Barack Obama has surged to a seven-point lead over John McCain one month before the presidential election, lifted by voters who think the Democrat is better suited to lead the nation through its sudden financial crisis, according to an Associated Press-GfK poll that underscores the mounting concerns of some McCain backers.
Likely voters now back Obama 48-41 per cent over McCain, a dramatic shift from an AP-GfK survey that gave the Republican a slight edge nearly three weeks ago, before Wall Street collapsed and sent ripples across worldwide markets.
On top of that, unrelated surveys show Obama beating McCain in several battlegrounds, including Ohio, Florida, Pennsylvania and Iowa — four states critical in the state-by-state fight for the presidency.
Several GOP strategists close to McCain’s campaign privately fret that his chances for victory are starting to slip away.

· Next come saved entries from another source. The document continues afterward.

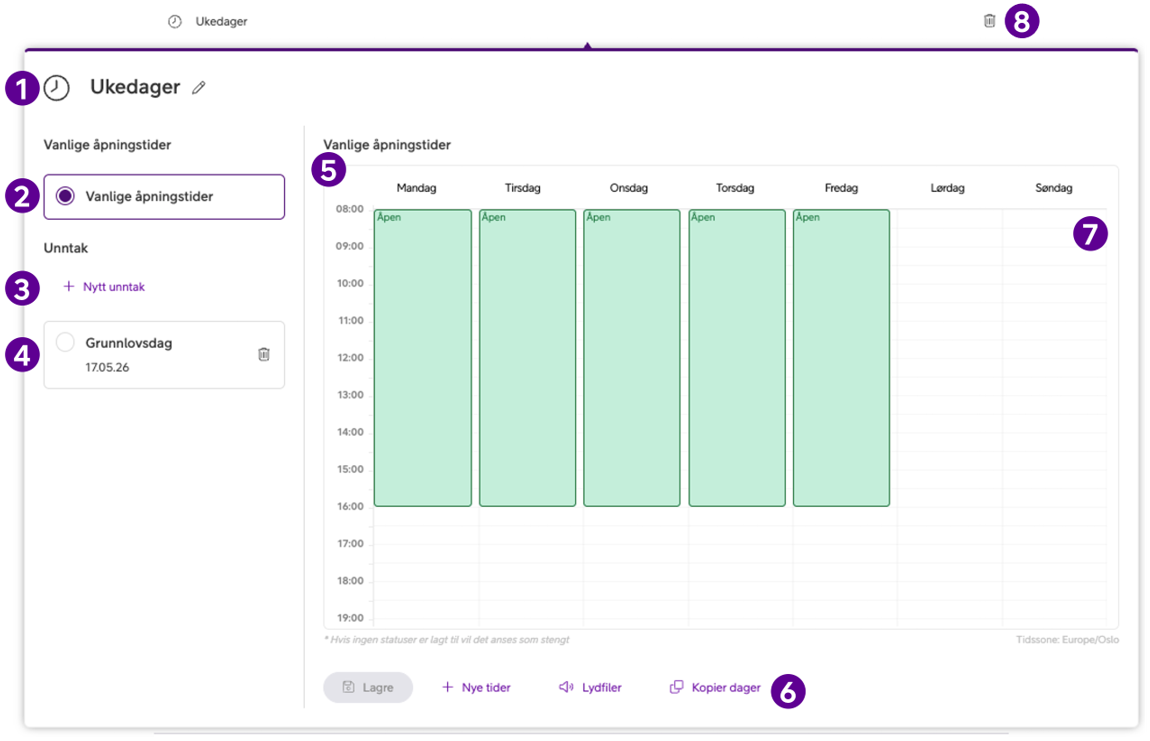Image resolution: width=1150 pixels, height=741 pixels.
Task: Click the speaker icon for Lydfiler
Action: (566, 688)
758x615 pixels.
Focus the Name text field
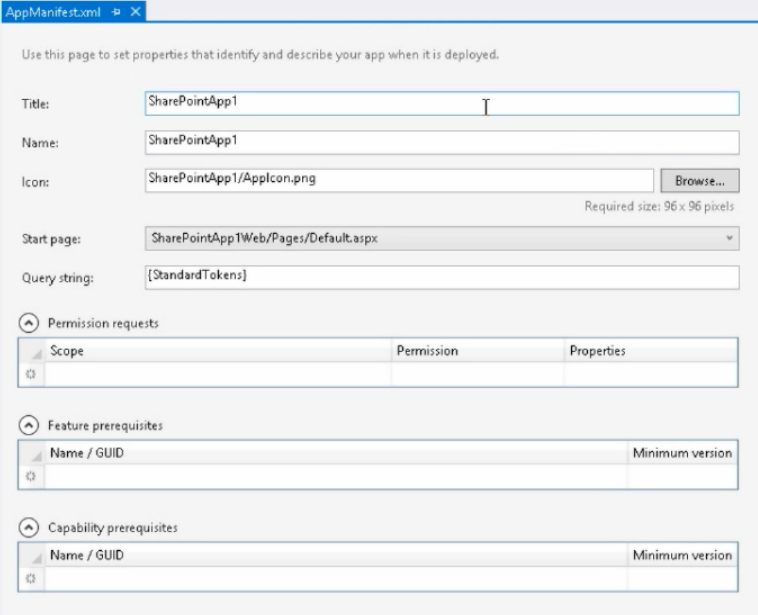pos(442,143)
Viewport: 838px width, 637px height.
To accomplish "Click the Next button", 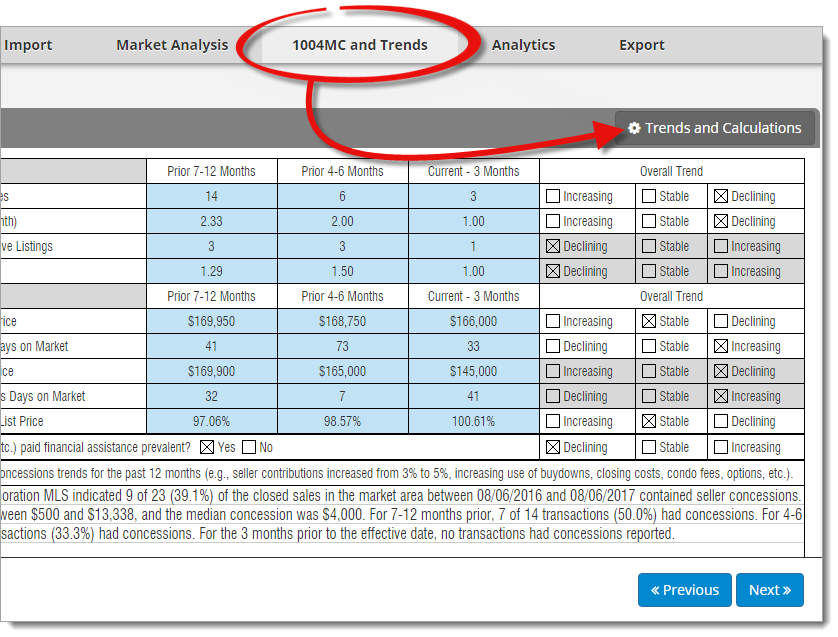I will coord(770,590).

These Republicans, speaking on condition of anonymity to avoid angering the campaign, point to several factors: Obama’s gains nationally and in traditionally GOP states, no McCain boost from the first debate, McCain’s struggles with economic issues as the financial crisis has unfolded and deepening public skepticism about his running mate, Sarah Palin.
They said McCain’s options for shaking up the race are limited to game-changing performances in the debates or in Palin’s vice presidential debate late on Thursday with Joe Biden.